Lo mismo que con muchos de mis relatos más largos, la primera insinuación de Nostromo me vino en la forma de una anécdota
errante y desprovista por completo de detalles valiosos. De hecho, en 1875
o 1876, siendo yo muy joven, en las Antillas, o más bien en el Golfo
de México, oí la historia de un hombre del que decían
que había robado él solo un cargamento de plata en algún
lugar del litoral de Tierra Firme durante los disturbios de una revolución.

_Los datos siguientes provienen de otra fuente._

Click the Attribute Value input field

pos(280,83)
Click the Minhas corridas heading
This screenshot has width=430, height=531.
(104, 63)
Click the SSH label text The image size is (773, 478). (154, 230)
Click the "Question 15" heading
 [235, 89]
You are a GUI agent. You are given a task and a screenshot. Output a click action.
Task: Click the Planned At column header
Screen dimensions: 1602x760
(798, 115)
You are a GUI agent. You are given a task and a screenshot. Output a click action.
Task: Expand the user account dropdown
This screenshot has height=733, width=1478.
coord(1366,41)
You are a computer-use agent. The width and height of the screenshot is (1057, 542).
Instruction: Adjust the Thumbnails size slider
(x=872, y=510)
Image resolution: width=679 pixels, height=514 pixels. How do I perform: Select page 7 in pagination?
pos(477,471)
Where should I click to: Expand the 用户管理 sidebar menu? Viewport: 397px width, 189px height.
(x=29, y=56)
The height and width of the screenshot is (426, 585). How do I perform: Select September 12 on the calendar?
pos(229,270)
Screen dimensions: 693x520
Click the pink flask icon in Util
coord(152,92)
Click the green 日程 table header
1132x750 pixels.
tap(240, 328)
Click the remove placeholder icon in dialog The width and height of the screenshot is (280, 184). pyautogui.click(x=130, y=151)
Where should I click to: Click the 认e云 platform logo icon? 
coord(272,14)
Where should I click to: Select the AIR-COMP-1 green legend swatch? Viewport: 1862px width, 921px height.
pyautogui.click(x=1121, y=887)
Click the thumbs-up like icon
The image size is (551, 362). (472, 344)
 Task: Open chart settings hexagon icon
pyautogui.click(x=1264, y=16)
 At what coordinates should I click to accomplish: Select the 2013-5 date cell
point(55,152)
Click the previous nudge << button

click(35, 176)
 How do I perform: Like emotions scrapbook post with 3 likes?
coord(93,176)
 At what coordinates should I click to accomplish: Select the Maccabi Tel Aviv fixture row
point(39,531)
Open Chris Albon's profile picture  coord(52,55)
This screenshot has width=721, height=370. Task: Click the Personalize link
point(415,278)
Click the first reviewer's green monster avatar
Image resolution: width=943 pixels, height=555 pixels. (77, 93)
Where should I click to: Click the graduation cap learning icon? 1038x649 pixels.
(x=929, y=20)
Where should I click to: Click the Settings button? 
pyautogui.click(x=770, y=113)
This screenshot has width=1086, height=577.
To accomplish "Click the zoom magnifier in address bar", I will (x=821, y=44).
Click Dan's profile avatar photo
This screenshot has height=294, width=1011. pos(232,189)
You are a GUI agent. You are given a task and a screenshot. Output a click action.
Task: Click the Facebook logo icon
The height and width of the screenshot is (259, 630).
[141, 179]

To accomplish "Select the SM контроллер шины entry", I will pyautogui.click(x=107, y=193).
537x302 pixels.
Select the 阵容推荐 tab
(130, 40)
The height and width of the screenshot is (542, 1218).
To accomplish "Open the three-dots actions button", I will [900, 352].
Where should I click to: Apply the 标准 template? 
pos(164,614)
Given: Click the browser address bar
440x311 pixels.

Olvidé aquella historia, hasta que veintiséis o veintisiete
años después di con el mismísimo asunto en un manoseado
volumen cogido a la entrada de una librería de viejo. Era la vida
de un marinero norteamericano, escrita por él mismo con la ayuda
de un periodista. Había trabajado algunos meses a bordo de una goleta,
cuyo patrón y dueño era el ladrón del que había
oído hablar en mi más tierna juventud.
Inventar un relato pormenorizado del robo no me atraía. Fue sólo
cuando se me ocurrió que el ladrón del tesoro no tenía
por qué ser necesariamente un consumado sinvergüenza, que hasta
podía ser un hombre de carácter, actor y posiblemente víctima
de las cambiantes escenas de una revolución, fue sólo entonces
cuando tuve la primera visión de un borroso país que iba
a convertirse en la provincia de Sulaco, con su elevada y sombría
sierra y su neblinoso campo como mudos testigos de los acontecimientos
provocados por las pasiones de hombres miopes para el bien y el mal.
Al lector le corresponde decir hasta dónde merecen interés
en sus actos y en los propósitos de sus corazones, revelados en
las amargas condiciones de la época.